I tried to look up the etymology of the word and everybody and his granny has a theory but I tend to agree with the following. Much of Hogmanay is Norse in its ancestry. It seems to be something to do with banning trolls. If this is true, it has worked as I have not seen a troll round here for years.

Hogmanay has become popular in Scotland as Christmas was portrayed as a Catholic feast and was practically banned for years until the late 1950’s. For the men of my dad’s generation Christmas Day was a normal working day, the great shipyards of the Clyde were open for business.  All that family gathering, gifts, over cooked sprout stuff all happened at New Year.
In my youth New Year was as big a celebration as Christmas. It was a huge thing for a wee kid to be allowed to stay up for ‘the bells’. There was short bread, Madeira cake, doodlebugs, a mountain of sandwiches, cups of tea, ginger wine and maybe an Advocaat. We kids  used  to gorge  and end  up sick and back in bed before the New Year came anyway!
Now New Year begins with a colossal clean of the house.  All the windows will be open at some point to allow the old year out, in readiness for the new year coming in.
The minute the clock strikes 12 are known as ‘the Bells’ which is when the party really starts.
I feel a need to clarify a wee issue here. Scots tend to come in two types historically. Those that drink like a fish and are often seen on BBC TV throwing up in the gutter; the stereotypical ‘drunk Glaswegian’.  And then there is the other type; the Wee Free, non-drinking, never-laughing-on- a- Sunday type. The best way to think of them is like a militant faction of the Protestant faith. It is just another stereotype but those traditions do run deep into the blood.  The bells of the New Year, then and now, are seen in with a soft drink in those households. Plus an Advocaat for any hard drinkers that might pop in. Indeed the only spirits in the home I live in now is the poltergeist who lives upstairs.

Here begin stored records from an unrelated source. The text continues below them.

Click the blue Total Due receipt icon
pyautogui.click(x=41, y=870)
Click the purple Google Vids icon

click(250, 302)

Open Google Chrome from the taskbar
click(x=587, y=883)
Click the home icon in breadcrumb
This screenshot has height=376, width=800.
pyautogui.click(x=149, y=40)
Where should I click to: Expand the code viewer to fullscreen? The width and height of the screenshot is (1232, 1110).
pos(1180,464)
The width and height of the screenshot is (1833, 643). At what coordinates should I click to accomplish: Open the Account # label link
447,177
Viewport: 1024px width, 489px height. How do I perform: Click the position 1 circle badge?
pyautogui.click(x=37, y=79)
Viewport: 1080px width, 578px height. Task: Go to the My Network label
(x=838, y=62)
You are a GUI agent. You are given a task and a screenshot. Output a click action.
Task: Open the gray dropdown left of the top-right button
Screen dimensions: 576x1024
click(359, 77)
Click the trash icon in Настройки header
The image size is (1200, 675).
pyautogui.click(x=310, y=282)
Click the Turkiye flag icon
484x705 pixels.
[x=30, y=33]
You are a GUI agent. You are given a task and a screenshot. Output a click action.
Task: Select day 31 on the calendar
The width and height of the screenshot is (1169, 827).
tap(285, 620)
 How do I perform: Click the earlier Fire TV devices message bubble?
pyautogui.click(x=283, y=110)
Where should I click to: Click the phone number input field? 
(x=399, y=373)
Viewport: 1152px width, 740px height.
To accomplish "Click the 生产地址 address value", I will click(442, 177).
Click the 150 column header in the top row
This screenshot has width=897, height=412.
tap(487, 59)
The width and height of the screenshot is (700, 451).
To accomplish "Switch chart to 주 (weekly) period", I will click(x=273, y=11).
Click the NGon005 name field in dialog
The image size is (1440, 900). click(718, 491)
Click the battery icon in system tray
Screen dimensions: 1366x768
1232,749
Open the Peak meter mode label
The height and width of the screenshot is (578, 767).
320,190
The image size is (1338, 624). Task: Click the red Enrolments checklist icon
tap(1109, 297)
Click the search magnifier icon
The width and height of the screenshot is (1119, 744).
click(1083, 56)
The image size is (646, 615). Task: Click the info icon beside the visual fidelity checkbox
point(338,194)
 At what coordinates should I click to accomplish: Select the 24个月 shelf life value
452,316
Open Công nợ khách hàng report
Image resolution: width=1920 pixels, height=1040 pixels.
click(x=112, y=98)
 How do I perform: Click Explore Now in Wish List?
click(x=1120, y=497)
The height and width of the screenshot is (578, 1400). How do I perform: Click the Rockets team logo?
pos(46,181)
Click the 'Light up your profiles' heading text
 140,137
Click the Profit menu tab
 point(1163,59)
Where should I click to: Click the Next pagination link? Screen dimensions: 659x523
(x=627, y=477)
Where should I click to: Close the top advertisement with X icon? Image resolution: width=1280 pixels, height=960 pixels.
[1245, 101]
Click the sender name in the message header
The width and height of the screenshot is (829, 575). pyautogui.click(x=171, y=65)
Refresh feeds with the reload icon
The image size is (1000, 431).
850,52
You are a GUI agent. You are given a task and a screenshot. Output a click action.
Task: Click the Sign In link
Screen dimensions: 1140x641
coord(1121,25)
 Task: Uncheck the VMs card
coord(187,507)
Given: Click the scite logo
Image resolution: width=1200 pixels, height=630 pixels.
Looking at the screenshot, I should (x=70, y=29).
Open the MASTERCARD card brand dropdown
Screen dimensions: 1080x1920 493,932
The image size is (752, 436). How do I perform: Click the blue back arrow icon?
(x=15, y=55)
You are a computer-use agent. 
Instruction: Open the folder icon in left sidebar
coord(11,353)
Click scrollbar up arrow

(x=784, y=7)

Other families do sit down or a huge steak pie at midnight, or thereabouts. We drove past the local butcher’s shop at seven in the morning of 30th December and there was a queue out the door and half way down the street to buy these monstrous steak pies that feed 16 or so. It was mostly men in the queue. They are sent out for the pie so the women can get on with the cleaning.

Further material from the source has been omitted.